---- Information shown

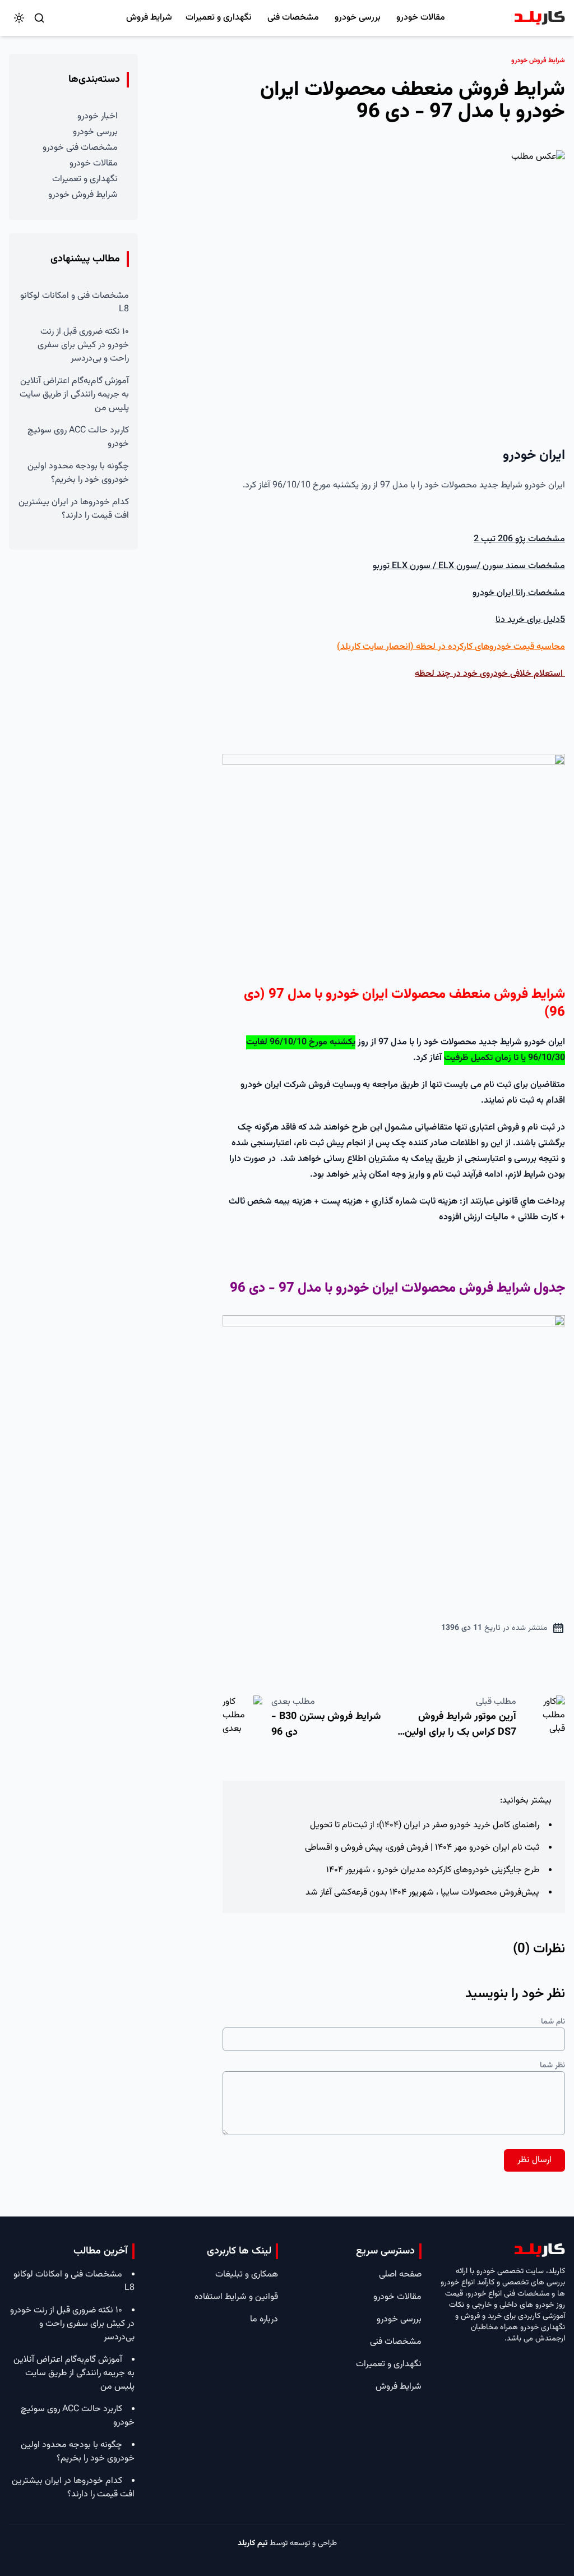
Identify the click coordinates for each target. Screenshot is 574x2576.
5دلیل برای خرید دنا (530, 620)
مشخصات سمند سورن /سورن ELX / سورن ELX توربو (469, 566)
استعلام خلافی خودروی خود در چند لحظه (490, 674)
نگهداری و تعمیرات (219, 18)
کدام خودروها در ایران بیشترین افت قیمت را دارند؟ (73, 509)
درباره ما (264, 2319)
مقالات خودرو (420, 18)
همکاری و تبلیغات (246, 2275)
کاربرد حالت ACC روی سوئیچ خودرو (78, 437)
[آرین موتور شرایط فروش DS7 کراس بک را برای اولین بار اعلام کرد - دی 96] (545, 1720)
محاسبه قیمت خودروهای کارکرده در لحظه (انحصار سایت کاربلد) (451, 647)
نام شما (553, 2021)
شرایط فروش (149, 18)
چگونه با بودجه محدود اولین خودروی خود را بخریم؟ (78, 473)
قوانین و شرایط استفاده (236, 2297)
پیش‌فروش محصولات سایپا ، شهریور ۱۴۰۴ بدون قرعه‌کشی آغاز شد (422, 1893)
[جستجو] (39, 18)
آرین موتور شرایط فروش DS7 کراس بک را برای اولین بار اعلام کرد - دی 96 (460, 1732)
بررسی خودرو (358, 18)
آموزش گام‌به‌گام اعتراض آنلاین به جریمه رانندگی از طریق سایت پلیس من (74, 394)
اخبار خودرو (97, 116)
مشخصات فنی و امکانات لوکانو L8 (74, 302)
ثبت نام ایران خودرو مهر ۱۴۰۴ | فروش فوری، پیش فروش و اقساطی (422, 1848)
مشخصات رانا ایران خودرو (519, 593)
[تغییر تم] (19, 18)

--------

Problem - Omitting the images, copy the listing exactly.

Task solution -
Identify the click coordinates for each target. Screenshot is 574x2576.
5دلیل برای خرید دنا (530, 620)
مشخصات سمند سورن /سورن ELX / سورن ELX توربو (469, 566)
استعلام خلافی خودروی خود در چند لحظه (490, 674)
نگهداری و تعمیرات (219, 18)
کدام خودروها در ایران بیشترین افت قیمت را دارند؟ (73, 509)
درباره ما (264, 2319)
مقالات خودرو (420, 18)
همکاری و تبلیغات (246, 2275)
کاربرد حالت ACC روی سوئیچ خودرو (78, 437)
[آرین موتور شرایط فروش DS7 کراس بک را برای اولین بار اعلام کرد - دی 96] (545, 1720)
محاسبه قیمت خودروهای کارکرده در لحظه (انحصار سایت کاربلد) (451, 647)
نام شما (553, 2021)
شرایط فروش (149, 18)
چگونه با بودجه محدود اولین خودروی خود را بخریم؟ (78, 473)
قوانین و شرایط استفاده (236, 2297)
پیش‌فروش محصولات سایپا ، شهریور ۱۴۰۴ بدون قرعه‌کشی آغاز شد (422, 1893)
[جستجو] (39, 18)
آرین موتور شرایط فروش DS7 کراس بک را برای اولین بار اعلام کرد - دی 96 (460, 1732)
بررسی خودرو (358, 18)
آموزش گام‌به‌گام اعتراض آنلاین به جریمه رانندگی از طریق سایت پلیس من (74, 394)
اخبار خودرو (97, 116)
مشخصات فنی و امکانات لوکانو L8 (74, 302)
ثبت نام ایران خودرو مهر ۱۴۰۴ | فروش فوری، پیش فروش و اقساطی (422, 1848)
مشخصات رانا ایران خودرو (519, 593)
[تغییر تم] (19, 18)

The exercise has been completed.